The Medicaid fees represent one of five initiatives that the Romney administration bills as health-care "reforms." Administrators figure they can generate $175 million in "savings" by not only charging Medicaid recipients, but also restricting their prescription-drug use, reducing payments to hospitals, tightening up eligibility requirements, and making it tougher for seniors to qualify for long-term benefits to pay for nursing-home care. Budget analysts and human-services advocates, however, take issue with the "reform" description. After all, the word implies change for the better. It implies something new and revolutionary that corrects old failings. For the most part, though, the administration falls back on old solutions that, in effect, dance around the problem of how to fund Medicaid — which, at $6.5 billion, is the largest and fastest-growing account in the state’s $22.9 billion budget.
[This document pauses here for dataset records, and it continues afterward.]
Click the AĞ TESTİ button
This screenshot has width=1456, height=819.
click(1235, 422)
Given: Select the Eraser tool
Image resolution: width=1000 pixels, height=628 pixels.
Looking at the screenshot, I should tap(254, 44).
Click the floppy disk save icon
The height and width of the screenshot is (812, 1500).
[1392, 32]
Such reforms, says the MTF’s Widmer, "are band-aid approaches. They’re a combination of cost shifting and benefit reductions. They don’t deal with the fundamental problem" of soaring inflation in health care.
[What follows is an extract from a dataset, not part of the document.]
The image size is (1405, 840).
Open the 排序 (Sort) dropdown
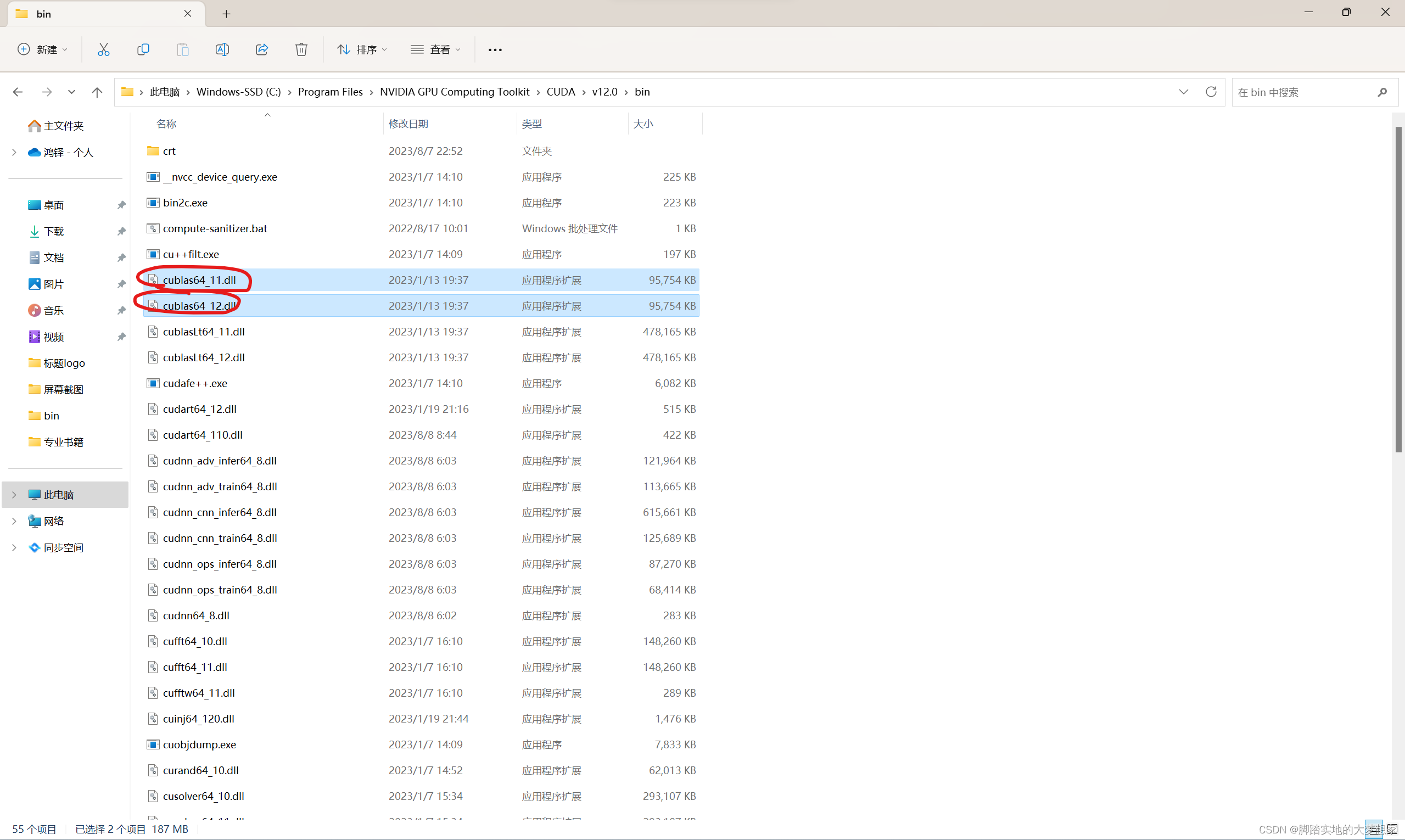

To reduce spiraling Medicaid costs, analysts argue, the administration should undertake a more dramatic overhaul of how the public system delivers health care — by, say, reducing its reliance on costly emergency-room care. On the contrary, Romney’s reforms could have the opposite effect. One New Hampshire survey found that a majority of mentally ill people stopped taking psychiatric medications as soon as they had to pitch in for prescription drugs. Other studies have also found that poor people who’re forced to spend money up-front on, for example, co-payments, will delay routine treatments. As a result, they wind up in emergency rooms with more severe illnesses. Mark Reynolds, a former acting commissioner at the Division of Medical Assistance (DMA) and a health-care consultant, maintains that taking steps to lower eligibility and force people off the rolls "is the last thing we should do" to rein in Medicaid spending. This is true despite the argument among conservatives — most recently articulated by Pioneer Institute president Stephen Adams, in a March 3 op-ed in the Boston Herald — that the state’s Medicaid problem flows from efforts to expand eligibility in the late 1990s, not from soaring health-care costs. In his op-ed, Adams cites an MTF report that determined nearly 60 percent of Medicaid expenses from 1997 to 2000 were driven by the program’s expansion. But that line of thinking, Reynolds notes, fails to take into account the fact that even poor people need health care, and they’ll simply show up in emergency rooms to get it. "[Restricting] eligibility isn’t the solution," he says. "People still need care. If the state doesn’t provide it, the system bears the costs" elsewhere.